Dengan ujung matanya, Ires melirik ke arah lembaran laporan yang baru masuk di emailnya. Satu hari yang lalu, LSM tempat dia bekerja sambilan mendapatkan klien baru. Namun, berbeda dengan yang sebelum-sebelumnya, klien yang satu ini memiliki kasus yang lebih rumit. Jika biasanya mereka harus mengurusi orang-orang depresi dan punya pikiran ingin bunuh diri. Dan terjebak dalam agenda momentual seperti workshop, dan kegiatan bersama pemuda saat 10 September—hari pencegahan bunuh diri sedunia—telah tiba.

Usai membaca laporan itu, Manda menghela napas. "Lo masih di sana?"

"Yes."

"Tante Disa juga?"

"Iyalah. Dia kan founder-nya."

Manda mengedikkan bahu. "Gue pikir BTH udah bubar."

Ires melotot. "Enak aja lo."

Manda menahan tawa. "Gue kan cuma komentar sesuai kenyataan. Semua orang juga tahu kalo komunitas lo itu busy pas ada duty, ya kan?"

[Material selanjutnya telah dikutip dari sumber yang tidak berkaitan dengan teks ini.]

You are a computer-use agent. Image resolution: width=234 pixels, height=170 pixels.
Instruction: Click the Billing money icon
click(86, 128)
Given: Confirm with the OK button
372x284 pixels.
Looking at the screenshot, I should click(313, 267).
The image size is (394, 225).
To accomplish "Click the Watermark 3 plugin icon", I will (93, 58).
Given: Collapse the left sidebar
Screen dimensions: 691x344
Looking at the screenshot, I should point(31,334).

"Ya karena BTH cuma LSM, Manda. Bukan bagian dari kementerian kesehatan yang harusnya mengaktifkan layanan call center pengaduan bunuh diri. Lagian, nggak banyak orang yang mau bunuh diri mau nelpon lo dulu terus bilang 'Halo, saya mau bunuh diri. Tolong saya dong.' kebanyakan dari mereka langsung main terjun bebas aja dari gedung."

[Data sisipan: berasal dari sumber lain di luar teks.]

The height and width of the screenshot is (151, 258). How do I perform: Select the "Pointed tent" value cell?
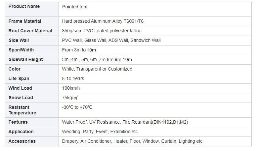click(75, 7)
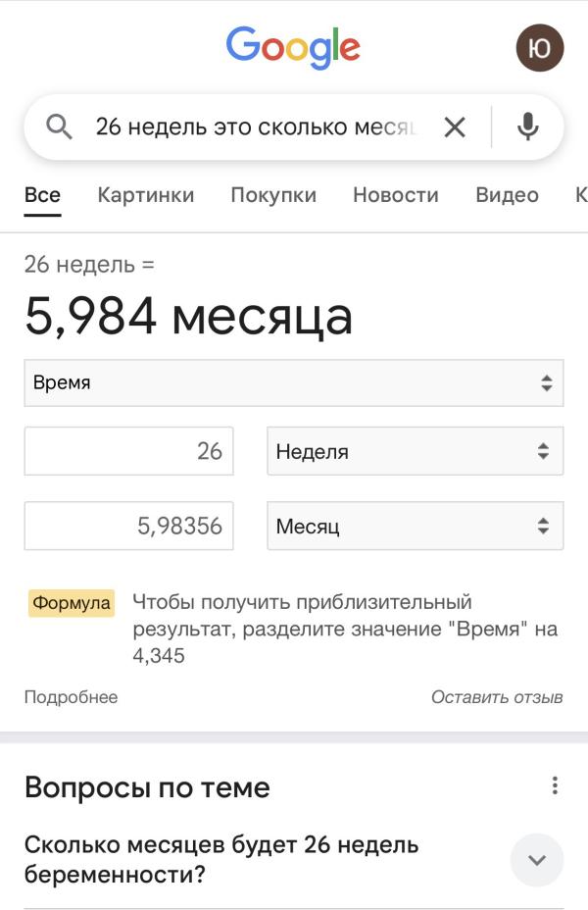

Manda, yang sejak beberapa detik lalu menoleh sekitar, langsung menutup mulut Ires. Soalnya, Ires nyaris membuat seisi orang di kantor melihat ke arah mereka berdua. "Oke, Ires. Tutup mulut lo. Atau lo mau Pak Tigor dateng dan mendamprat lo?"

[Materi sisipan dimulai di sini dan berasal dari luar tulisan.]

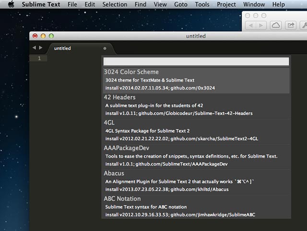This screenshot has height=231, width=307.
Task: Click Safari's forward navigation arrow
Action: coord(260,25)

Ires mendengkus. Meski dia menurut saja.

"Jadi, lo harus gimana? Gue tau BTH nggak menuntut anggotanya untuk selalu hadir. Tapi, perusahaan ini bukan kayak BTH."

"Gue punya jam malam di BTH. Jadi, Lo nggak usah takut kerjaan di sini bakal terbengkalai," terang Ires seraya menghadap ke layar komputer dan membuka-buka email pribadi miliknya.

"Yeee ... gue kan cuma nggak mau lo dipecat. Susah dapet rekan kerja kayak lo. No hard feeling, dong."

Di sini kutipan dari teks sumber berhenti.